Passage to read
Now, to be clear, I don't find it implausible that this has happened at some point in time.

I am skeptical that "lazy speech" can be used as an account for a regular pattern of speech, where the non-native OP can expect to meet, in his life, some meaningful number of native speakers who drop the "to" consistently because they are "speaking lazily".

Question

I am, to put it mildly, skeptical of such accounts for usages.

My instinct, as a non-linguist, is that if a native speaker uses some pattern at odds with the standard or prestige dialect, it is almost certainly part of their local dialect or sociolect; it's not an individual conscious or unconscious decision to conserve energy or streamline phonotactics: they are simply imitating the speech to which they've been exposed.

Similarly, I don't find it sensible to describe a speaker substituting who where whom would have been used a decade before they were born as lazy, simply they haven't encountered "whom" in those contexts, so they haven't been trained to use it so.

Am I off the mark? What is the general disposition of the linguistic community towards the concept of "lazy speech"?

Are there established linguistic theories which or at least prominent linguists who incorporate "laziness" of individual speakers as a feature?

In other words, is "lazy speech" a thing?

  • Good question, but I think a more positive or neutral way of phrasing it would be by contrasting normal speech with careful speech. Consider the English word /ðə~ði/ – b a Oct 22 at 23:06
  • @ba Thanks. I can't read IPA though, sadly. I am a mere pretender. As for "careful", "normal", and "lazy" speech: lazy is not my descriptor. I'm bridling against it. I'm ok with careful vs normal, so long as we understand careful to be the exceptional case. If a person (say) drops "to" in "explain to me" in normal prose, then he's not being lazy, he's employing his daily dialect; if he in certain more formal contexts includes the "to" (aka as an exception), then he's not being "not lazy", he's simply switching registers. – Dan Bron Oct 22 at 23:09
  • 2
    The word "the" is usually pronounced with a schwa in fast speech, but pronounced the same as thee in careful speech, but I don't think you would describe the schwa pronunciation as lazy – b a Oct 22 at 23:15
up vote 5 down vote accepted

I have never seen any publication in linguistics where a fact about language data is attributed to laziness. There is no linguistic concept of laziness. When a person uses "who" rather than "whom", "ain't", or "me" in a conjoined NP ("Me and Bob went swimming"), we do not attribute this to laziness, we attribute this to grammar differences. The closest you will come is that some linguists refer to the concept "ease of articulation", whereby one might hope to legitimize the judgment of laziness. However, this phenomenon is not about laziness, it is about resolving conflicting requirements.

Data segment
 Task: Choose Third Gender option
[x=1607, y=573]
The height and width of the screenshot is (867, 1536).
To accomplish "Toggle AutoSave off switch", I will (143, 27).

Tasks for this exercise
[1] Write out the part of the lazy speech discussion starting at "My instinct, as" and ending at "as a feature?", word for word.
[2] Pick up the discussion of lazy speech after its last sentence and carry it on.

Answers for this exercise
[1]
My instinct, as a non-linguist, is that if a native speaker uses some pattern at odds with the standard or prestige dialect, it is almost certainly part of their local dialect or sociolect; it's not an individual conscious or unconscious decision to conserve energy or streamline phonotactics: they are simply imitating the speech to which they've been exposed.

Similarly, I don't find it sensible to describe a speaker substituting who where whom would have been used a decade before they were born as lazy, simply they haven't encountered "whom" in those contexts, so they haven't been trained to use it so.

Am I off the mark? What is the general disposition of the linguistic community towards the concept of "lazy speech"?

Are there established linguistic theories which or at least prominent linguists who incorporate "laziness" of individual speakers as a feature?

[2]
The problem with "ease of articulation" is that nobody knows what it actually refers to. The most common use of that way of talking about speech pertains to foreign language sounds, for example the Arabic consonant ħ is "hard to pronounce". This is not technical parlance and would almost certainly (hopefully) get filtered out of serious academic publications, but I bet you can find a number of informal uses of that kind. What it means is, "I have a hard time pronouncing ħ", which is probably because the person needs more practice, that is, the problem is cognitive and not physiological. There is no measured sense in which Arabic ħ and English th differ in the number of microjoules expended in articulation: ħ is as easy to pronounce as θ, if you know how to pronounce them.

There are articulatory or aerodynamic scenarios within a language which can conflict with the goal of a certain acoustic output. For example, in pronouncing the word "phonebook", the tip of the tongue theoretically raises first for "n" and then the lips approximate for "b". But speaking this way requires deviation from the normal articulatory plan. Consequently, lip closure may actually precede tongue raising, so the word often sounds like "foambook". Starting to form "b" in the oral cavity at the same time as the "n", or starting "b" just a little after "n", makes "n" sound like "m". You may have to substantially retard the normal rhythm of English speech in order to avoid this articulatory overlap: you have to do something more than you normally do.

Attributing natural phonetic evolution to "laziness" is a negative value judgment: saying that your neighbor is lazy because he is reading a book rather than cutting the grass means that he chooses to not do the thing that he should do, because it takes less effort to do the other thing. An alternative term that could be applied to an action requiring less effort is "efficient". Linguists don't (or shouldn't) make value judgments about what form of language people should use, we simply describe what form of language they do use.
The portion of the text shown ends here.